Antonio Colston (born June 24, 1981) is an American former professional football quarterback. He played college football at Tennessee Tech and Tusculum. He was a member of the Tennessee Valley Vipers of the af2, the CenTex Barracudas and Odessa Roughnecks of the Intense Football League (IFL), the Alabama Vipers and Georgia Force of the Arena Football League (AFL), the Bolzano Giants of the Italian Football League, and the Knoxville NightHawks and Alabama Hammers of the Professional Indoor Football League (PIFL).

==Early life==
Colston played high school football at Clinton High School in Clinton, Tennessee and threw for a total of over 3,000 yards and 31 touchdowns for his junior and senior seasons combined.

==College career==
Colston was a member of the Tennessee Tech Golden Eagles in 2000.

After having to sit out the 2001 season, he played for the Tusculum Pioneers from 2002 to 2004, setting school records for completions with 544, completion percentage with .635, passing yards with 6,207, and
total offensive yards with 6,964. He earned second-team All-South Atlantic Conference honors in 2003.

==Professional career==
===Tennessee Valley Vipers (first stint)===
He began his professional football career with the Tennessee Valley Vipers of the af2 in 2006.

===CenTex Barracudas===
He joined the CenTex Barracudas of the Intense Football League (IFL) later in 2006 and completed 88 of 170 passes for 1,133 yards and 29 touchdowns with 9 interceptions.

===Tennessee Valley Vipers (second stint)===
He rejoined the Vipers in 2007 and completed 96 of 171 passes for 941 yards and 16 touchdowns with 9 interceptions. He missed 7 games due to a dislocated elbow on his non-throwing arm. In November 2007, he re-signed with the Vipers for the 2008 season.

===Odessa Roughnecks===
He signed with the Odessa Roughnecks of the IFL in March 2008 after starting quarterback Dennis Gile was injured.

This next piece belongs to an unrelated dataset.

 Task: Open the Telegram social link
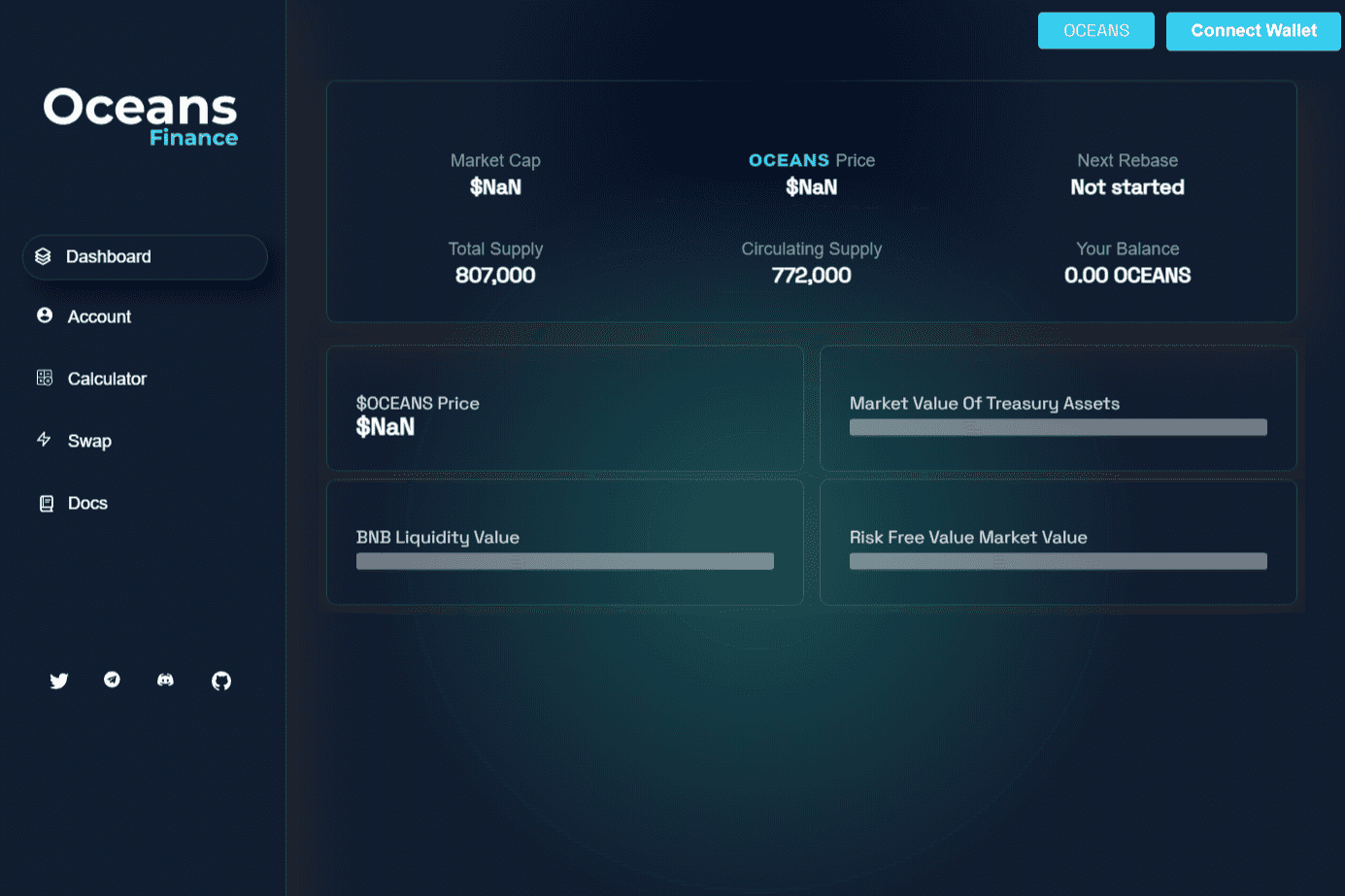(113, 680)
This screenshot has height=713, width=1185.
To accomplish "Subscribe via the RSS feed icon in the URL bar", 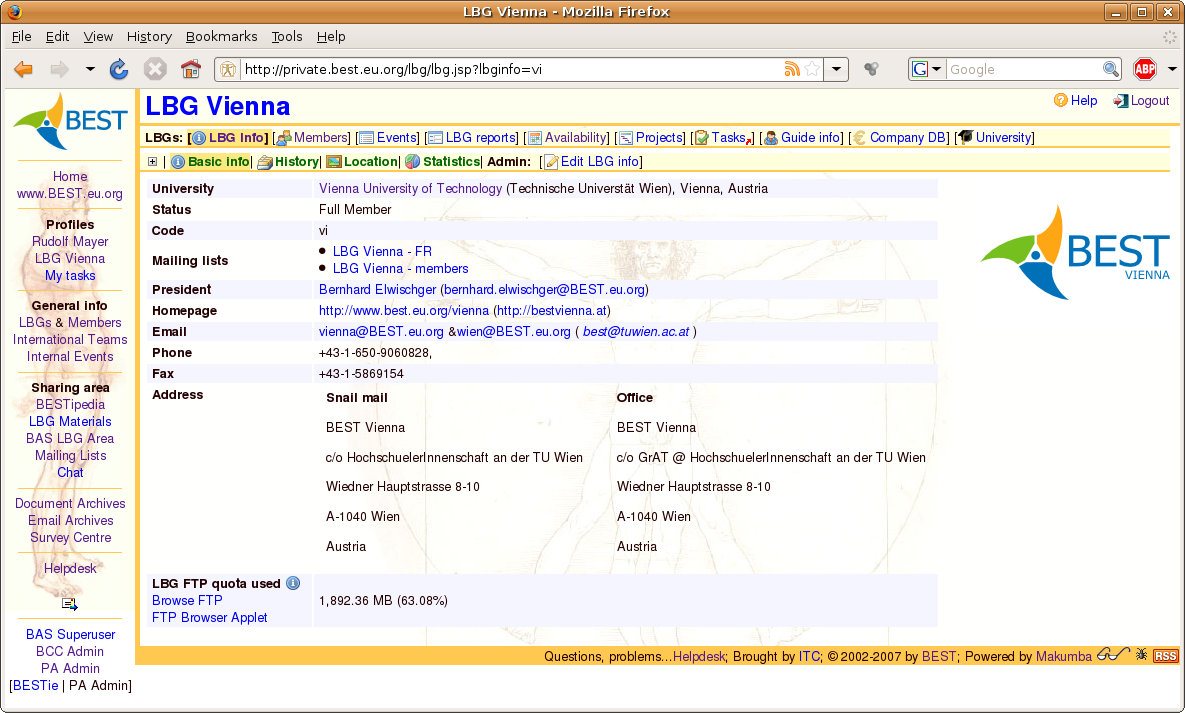I will point(791,70).
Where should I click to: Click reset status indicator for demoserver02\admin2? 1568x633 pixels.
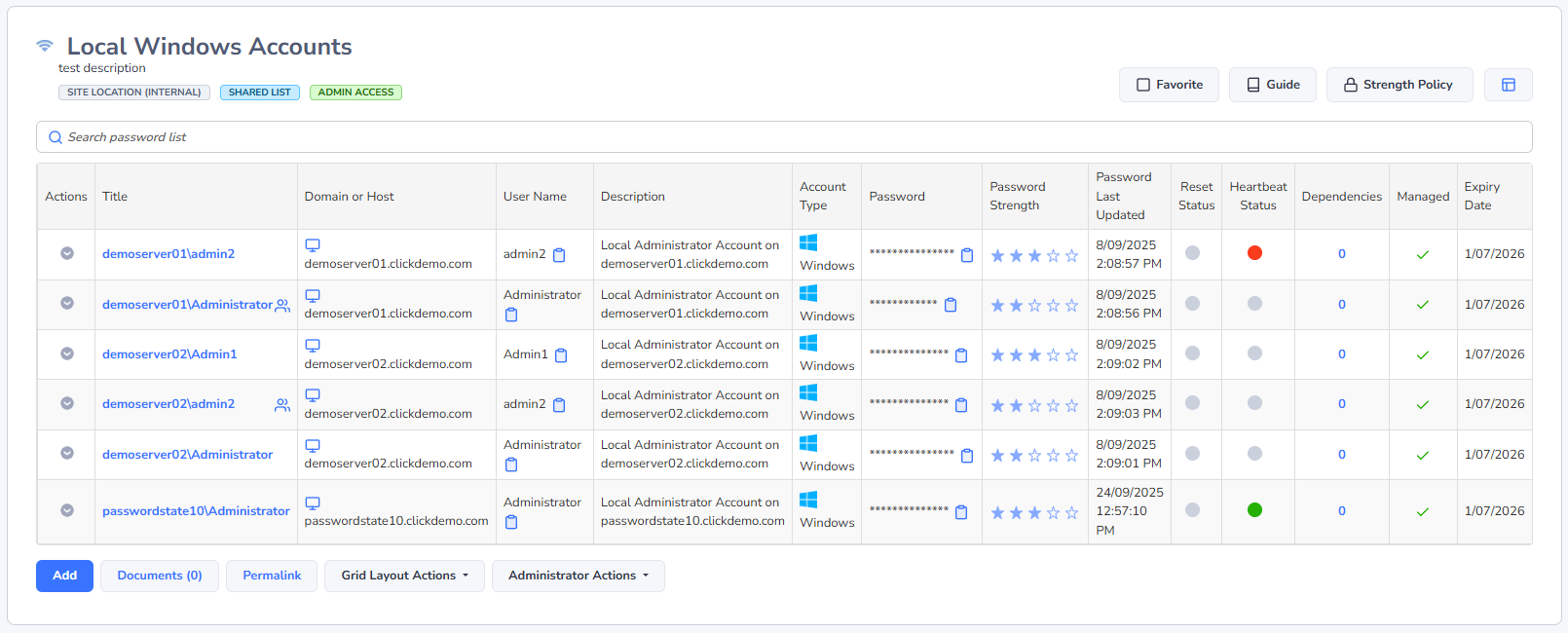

===Tennessee Valley/Alabama Vipers (third stint)===
He rejoined the Vipers for the third time later in 2008. After starter Kevin Eakin injured his ankle on the first drive of ArenaCup IX on August 25, 2008, Colston, who had only attempted four passes all season, entered the game as Eakin's replacement. Colston then proceeded to
complete 20 of 30 passes for 288 yards and seven touchdowns with no interceptions while scoring the game-winning 2-point conversion on a rushing attempt in overtime to defeat Nick Davila and the Spokane Shock by a score of 56–55. He was named the Schutt Offensive Player of the game. In February 2009, the af2 announced that ArenaCup IX had been named the greatest game in league history by a group of current and former af2 head coaches, media members, and fans.

In October 2008, he was reassigned to the Vipers for the 2009 season. The Vipers moved to the Arena Football League (AFL) in 2010 and were renamed the Alabama Vipers. After an injury to Kevin Eakin and poor play by backup Stephen Wasil, Colston made his first AFL start on May 22, 2010, throwing for 238 yards and five touchdowns while also rushing for a touchdown in a 56–19 victory over the Bossier–Shreveport Battle Wings. Overall, he completed 65 of 118 passes for 817 yards and 14 touchdowns with 4 interceptions while also rushing for 3 scores during the 2010 season. The Vipers folded after the 2010 season.

===Bolzano Giants===
He played with the Bolzano Giants of the Italian Football League in 2011.

===Knoxville NightHawks===
In October 2011, Colston signed with the Knoxville NightHawks of the Professional Indoor Football League (PIFL) for the 2012 season. He completed 62 of 122 passes for 731 yards and 13 touchdowns with 10 interceptions in 5 games before being released on April 24.

===Georgia Force (first stint)===
He was assigned to the Georgia Force of the AFL on May 10, 2012. He was reassigned on May 16, 2012.

===Alabama Hammers===
He signed with the Alabama Hammers of the PIFL in May 2012 after Hammers rookie Arvell Nelson was benched. However, Colston was also benched and replaced by Nelson after completing
38 of 78 passes for 357 yards, and 9 touchdowns with 3 interceptions in 2 starts, both losses.

===Georgia Force (second stint)===
Colston was assigned to the Force again in June 2012 before being reassigned in July 2012.

==Personal life==
Colston later started a quarterback training program called The Gunslinger Academy.